**Work request:**
Please print exactly the lines below, from the start of the material up to and including the line with "Given: Reply to Vvines13's dull knife comment", but none of the pictures.

═══ Entries shown

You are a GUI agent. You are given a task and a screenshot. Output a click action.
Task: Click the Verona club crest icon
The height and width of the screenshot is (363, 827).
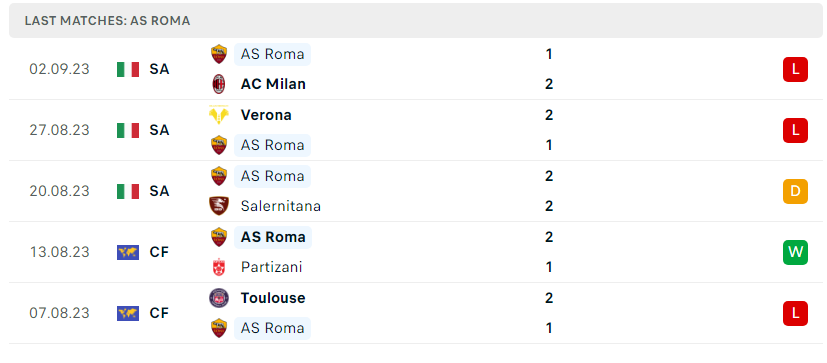[x=218, y=115]
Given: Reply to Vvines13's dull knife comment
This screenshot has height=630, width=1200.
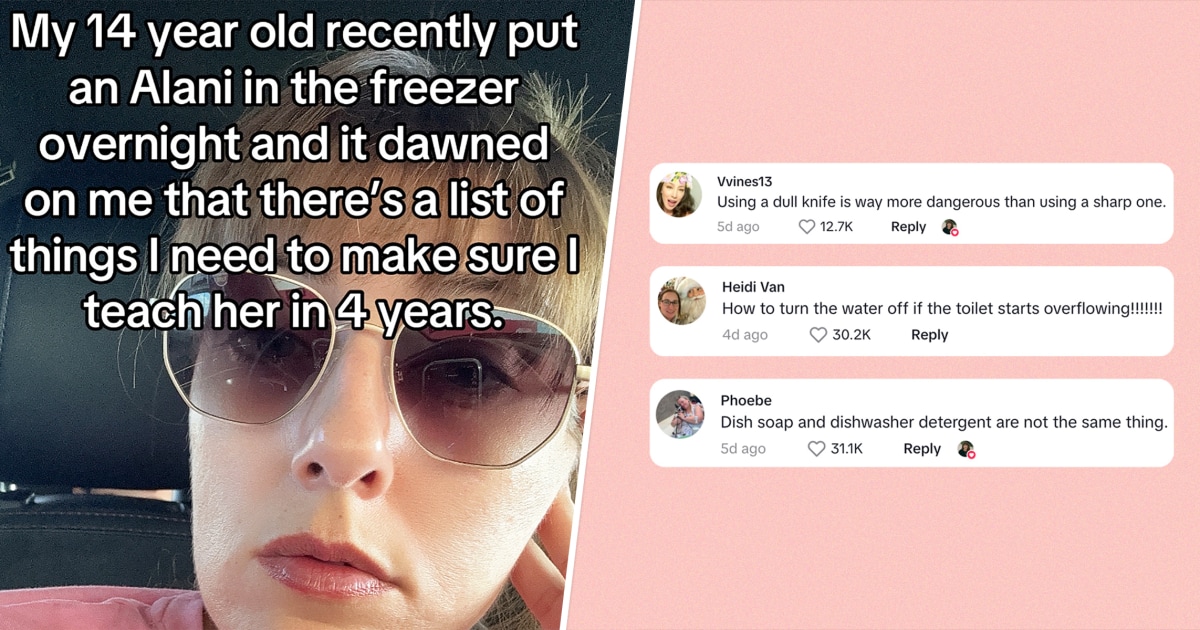Looking at the screenshot, I should click(908, 227).
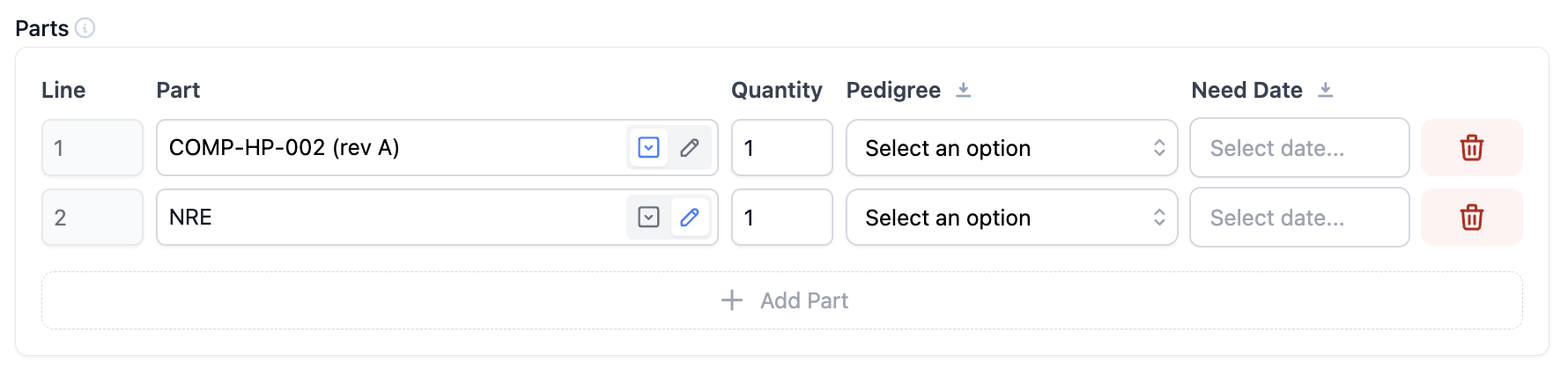The width and height of the screenshot is (1568, 370).
Task: Click the Line number 2 field
Action: [92, 218]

══════

**Answer area:**
You are a GUI agent. You are given a task and a screenshot. Output a click action.
Task: Click the Verona club crest icon
The height and width of the screenshot is (363, 827).
[x=218, y=115]
Given: Reply to Vvines13's dull knife comment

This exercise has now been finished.